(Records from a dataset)

********************

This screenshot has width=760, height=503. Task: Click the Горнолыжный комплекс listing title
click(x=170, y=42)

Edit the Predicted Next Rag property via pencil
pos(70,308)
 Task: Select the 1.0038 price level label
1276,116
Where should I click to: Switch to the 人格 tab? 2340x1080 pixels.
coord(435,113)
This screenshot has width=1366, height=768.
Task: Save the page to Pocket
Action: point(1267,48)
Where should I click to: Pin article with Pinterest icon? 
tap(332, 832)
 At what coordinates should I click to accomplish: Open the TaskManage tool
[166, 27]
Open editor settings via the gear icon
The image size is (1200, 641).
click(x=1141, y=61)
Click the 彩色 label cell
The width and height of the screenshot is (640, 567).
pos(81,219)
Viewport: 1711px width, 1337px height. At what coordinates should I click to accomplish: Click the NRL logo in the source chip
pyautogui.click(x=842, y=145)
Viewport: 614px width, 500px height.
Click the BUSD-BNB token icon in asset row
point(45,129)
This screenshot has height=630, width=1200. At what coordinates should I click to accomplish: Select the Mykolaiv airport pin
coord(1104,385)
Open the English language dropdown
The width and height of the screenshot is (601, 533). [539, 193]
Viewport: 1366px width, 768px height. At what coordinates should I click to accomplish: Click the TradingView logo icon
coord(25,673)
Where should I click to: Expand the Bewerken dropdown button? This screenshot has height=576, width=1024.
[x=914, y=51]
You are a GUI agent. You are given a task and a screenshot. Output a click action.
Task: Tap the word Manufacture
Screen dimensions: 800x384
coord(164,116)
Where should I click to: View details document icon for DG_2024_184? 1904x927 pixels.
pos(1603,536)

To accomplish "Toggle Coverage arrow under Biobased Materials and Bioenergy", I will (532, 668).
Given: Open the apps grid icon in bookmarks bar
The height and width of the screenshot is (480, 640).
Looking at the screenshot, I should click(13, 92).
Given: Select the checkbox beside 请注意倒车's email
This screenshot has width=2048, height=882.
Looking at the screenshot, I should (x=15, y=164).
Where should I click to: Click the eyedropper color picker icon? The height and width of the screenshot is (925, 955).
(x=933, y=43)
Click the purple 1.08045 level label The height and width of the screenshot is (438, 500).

********************

# What to work on
Repeat every entry word for word.

# Answer to this exercise
This screenshot has width=760, height=503. Task: Click the Горнолыжный комплекс listing title
click(x=170, y=42)

Edit the Predicted Next Rag property via pencil
pos(70,308)
 Task: Select the 1.0038 price level label
1276,116
Where should I click to: Switch to the 人格 tab? 2340x1080 pixels.
coord(435,113)
This screenshot has width=1366, height=768.
Task: Save the page to Pocket
Action: point(1267,48)
Where should I click to: Pin article with Pinterest icon? 
tap(332, 832)
 At what coordinates should I click to accomplish: Open the TaskManage tool
[166, 27]
Open editor settings via the gear icon
The image size is (1200, 641).
click(x=1141, y=61)
Click the 彩色 label cell
The width and height of the screenshot is (640, 567).
pos(81,219)
Viewport: 1711px width, 1337px height. At what coordinates should I click to accomplish: Click the NRL logo in the source chip
pyautogui.click(x=842, y=145)
Viewport: 614px width, 500px height.
Click the BUSD-BNB token icon in asset row
point(45,129)
This screenshot has height=630, width=1200. At what coordinates should I click to accomplish: Select the Mykolaiv airport pin
coord(1104,385)
Open the English language dropdown
The width and height of the screenshot is (601, 533). [539, 193]
Viewport: 1366px width, 768px height. At what coordinates should I click to accomplish: Click the TradingView logo icon
coord(25,673)
Where should I click to: Expand the Bewerken dropdown button? This screenshot has height=576, width=1024.
[x=914, y=51]
You are a GUI agent. You are given a task and a screenshot. Output a click action.
Task: Tap the word Manufacture
Screen dimensions: 800x384
coord(164,116)
Where should I click to: View details document icon for DG_2024_184? 1904x927 pixels.
pos(1603,536)

To accomplish "Toggle Coverage arrow under Biobased Materials and Bioenergy", I will (532, 668).
Given: Open the apps grid icon in bookmarks bar
The height and width of the screenshot is (480, 640).
Looking at the screenshot, I should click(13, 92).
Given: Select the checkbox beside 请注意倒车's email
This screenshot has width=2048, height=882.
Looking at the screenshot, I should (x=15, y=164).
Where should I click to: Click the eyedropper color picker icon? The height and width of the screenshot is (925, 955).
(x=933, y=43)
Click the purple 1.08045 level label The height and width of the screenshot is (438, 500).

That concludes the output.